Partisan N°89 – Avril 1994

Nouvel accord en Bosnie, cette fois sous l’égide des Etats-Unis : va-t-on enfin arriver à un accord, même partiel, un début de solution en mettant déjà d’accord deux des trois protagonistes ? Le débat est chaud, en particulier chez nos camarades bosniaques en France.
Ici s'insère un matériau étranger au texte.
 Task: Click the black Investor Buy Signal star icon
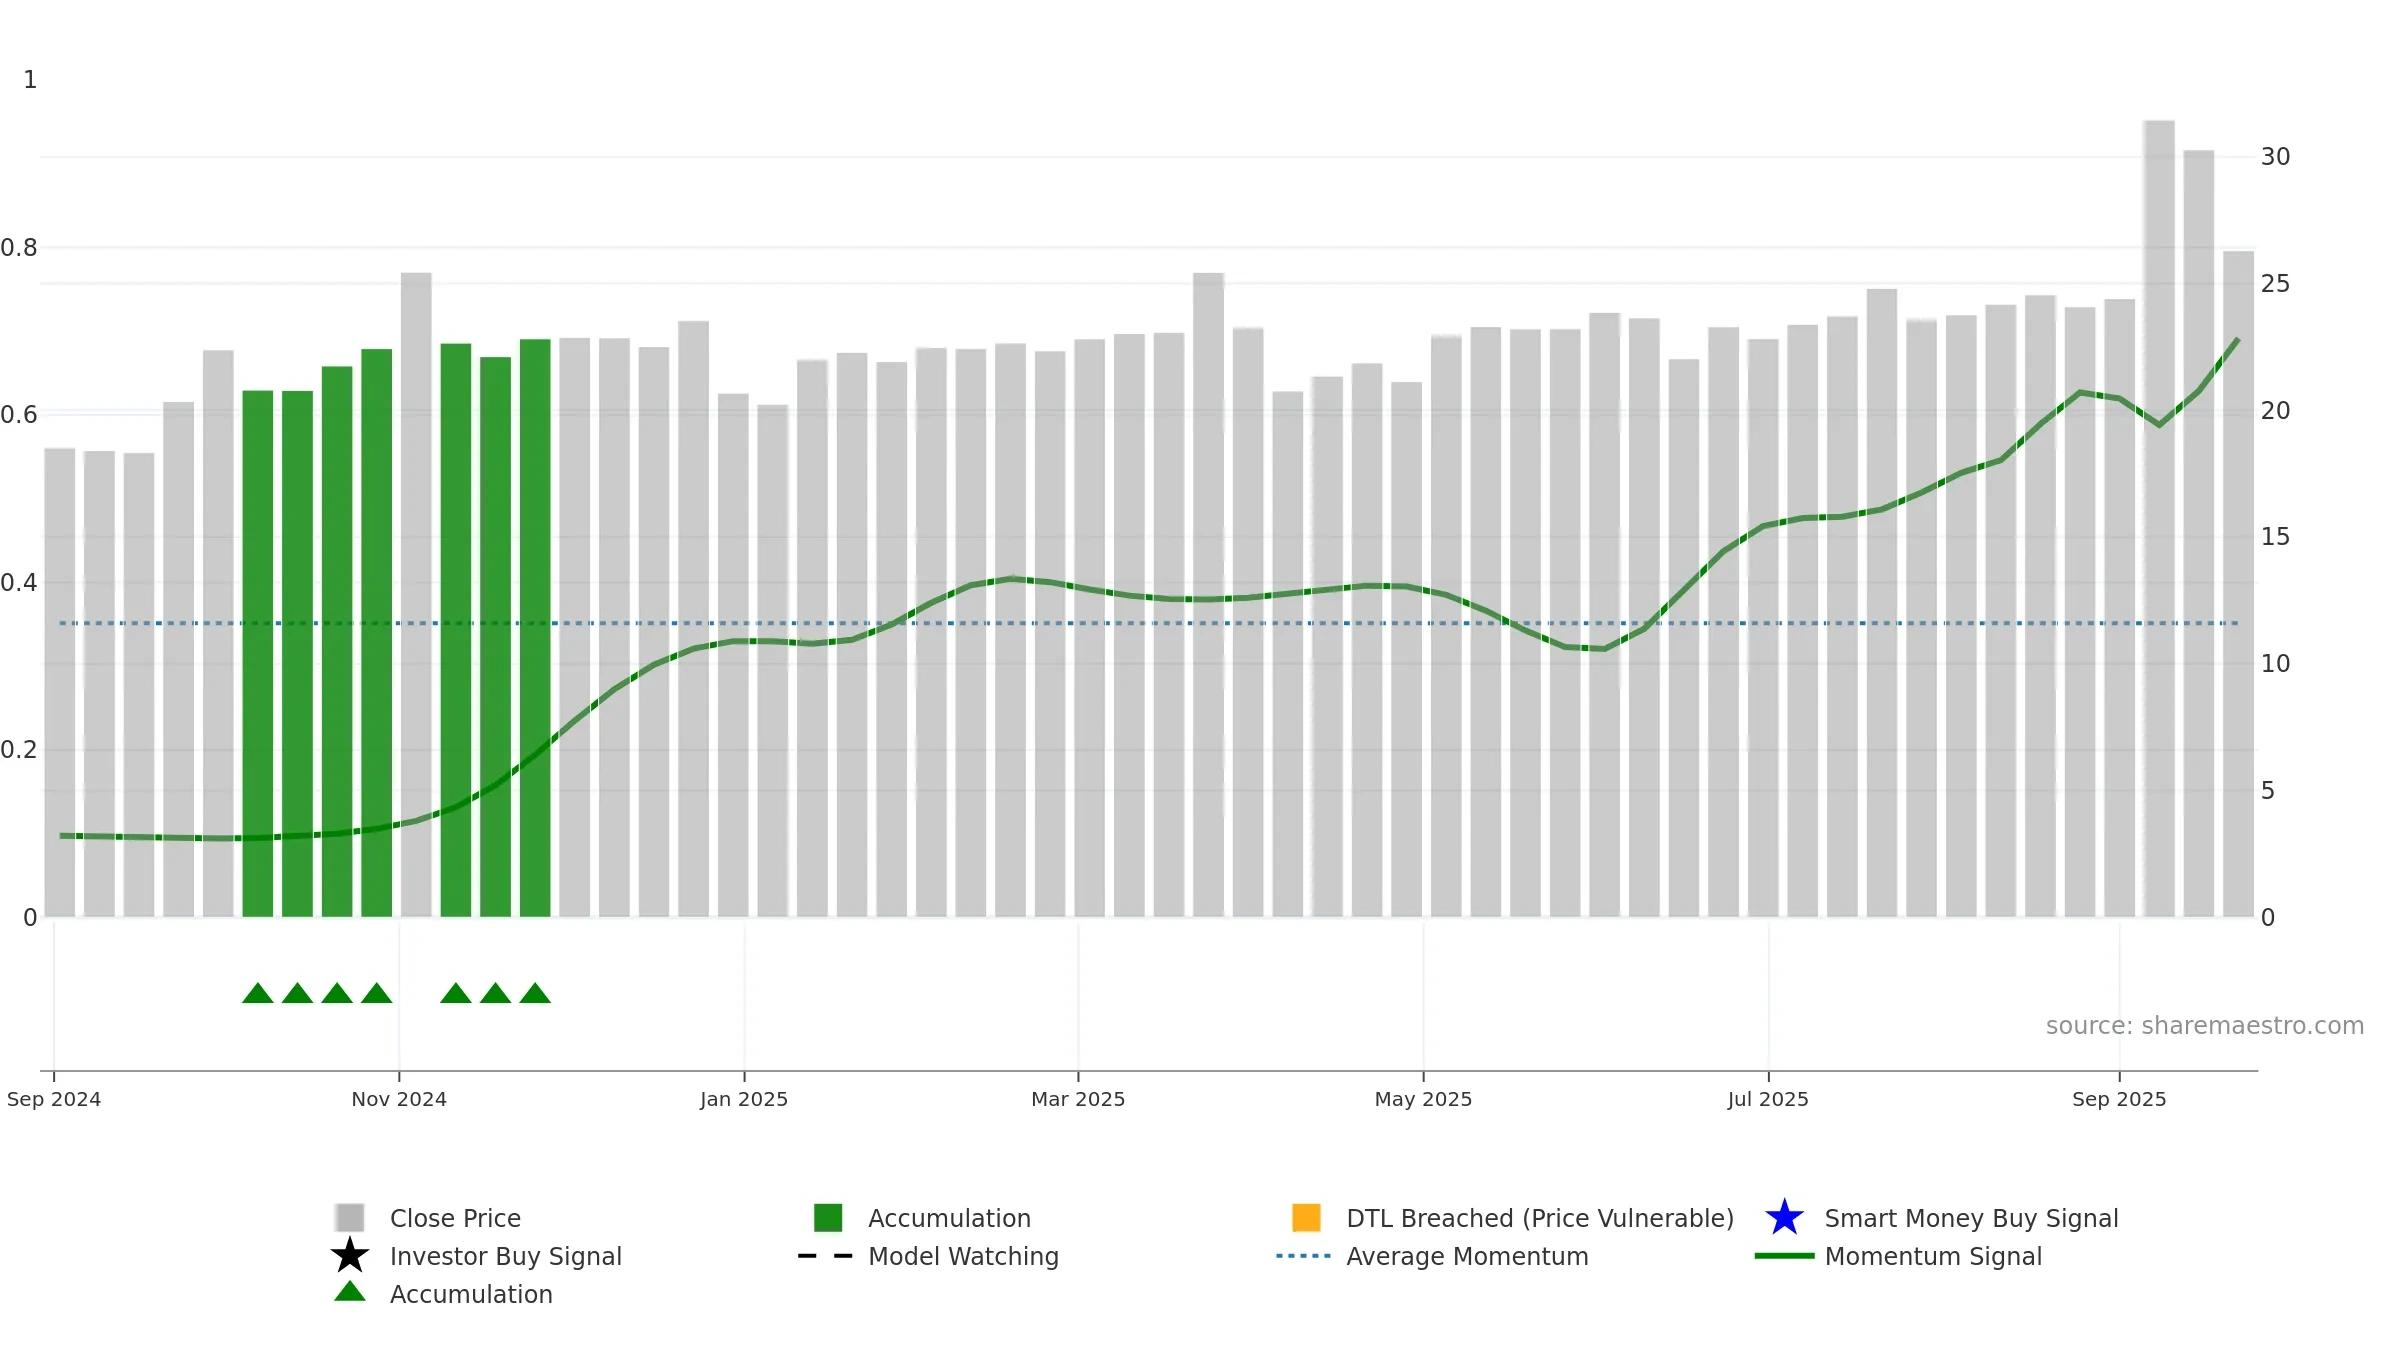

Un accord qui ne règle rien

Cet accord pour une fédération croato-musulmane en Bosnie n’a en fait rien d’une solution. Relevons-en quelques termes : une présidence tournante alternée croate et « musulmane ». Un quota minimum de ministres et de députés croates à l’assemblée. La nomination des juges sur une base ethnique paritaire… Bref, il s’agit ni plus ni moins d’une définition ethnique du pouvoir au niveau de l’appareil d’Etat.
Cet accord exclue tous les bosniaques qui ne se définissent ni comme croates, ni comme musulmans. Qu’ils soient Serbes, Hongrois, Juifs, athées ou n’importe quoi, ils n’ont plus voix au chapitre.
Cet accord va renforcer le courant nationaliste en Bosnie, puisqu’il va falloir maintenant organiser la définition officielle de la nationalité de chacun. Avec des commissions tristement célèbres… dont la tâche sera particulièrement ardue avec les multiples couples mixtes (sur plusieurs générations successives !)
Cet accord exclue les Serbes et favorise donc par définition tous les projets des nationalistes serbes, en particulier celui de la Grande Serbie rattachant les zones qu’ils contrôlent à la Serbie. Il entérine donc l’éclatement de la Bosnie.
Cet accord n’a rien à voir avec la Bosnie multiculturelle que nous défendons, au contraire même. Il officialise la partition, il officialise le nationalisme. Une telle polarisation ne peut évidemment conduire qu’à de nouveaux affrontements, à l’image de l’éclatement de l’ex-Yougoslavie ou du Liban confessionnel. Imaginons un instant un Croate officiel condamné par un juge officiellement musulman (ou l’inverse…).

Izetbegovic démasqué

Le gouvernement bosniaque a signé cet accord. C’est grave, mais cela a au moins un avantage : celui de lever le voile sur les prétentions multiculturelles et multiethniques de Izetbegovic. Cela montre que ce n’était pour lui que des discours destinés à obtenir le soutien de l’Occident, c’est plus présentable que le « nettoyage ethnique » à la sauce nationaliste serbe ou croate. Quant à l’opinion de la population bosniaque, il s’en moque.
Izetbegovic revient à ses amours, la politique de son parti nationaliste musulman, le SDA. C’est le retour aux élections de 1990 où les trois partis nationalistes s’embrassaient pour fêter leur victoire commune sur l’ancien régime… On a vu ce que cela donnait !

 

Nous défendons un principe démocratique de base, l’égalité des droits politiques et sociaux, indépendamment de l’origine ethnique ou raciale. Nous ne pouvons donc pas défendre le gouvernement bosniaque. Au contraire, nous devons défendre tous ceux qui en Bosnie persistent à se revendiquer d’une société véritablement multiculturelle et qui aujourd’hui sont des opposants à Izetbegovic et au SDA.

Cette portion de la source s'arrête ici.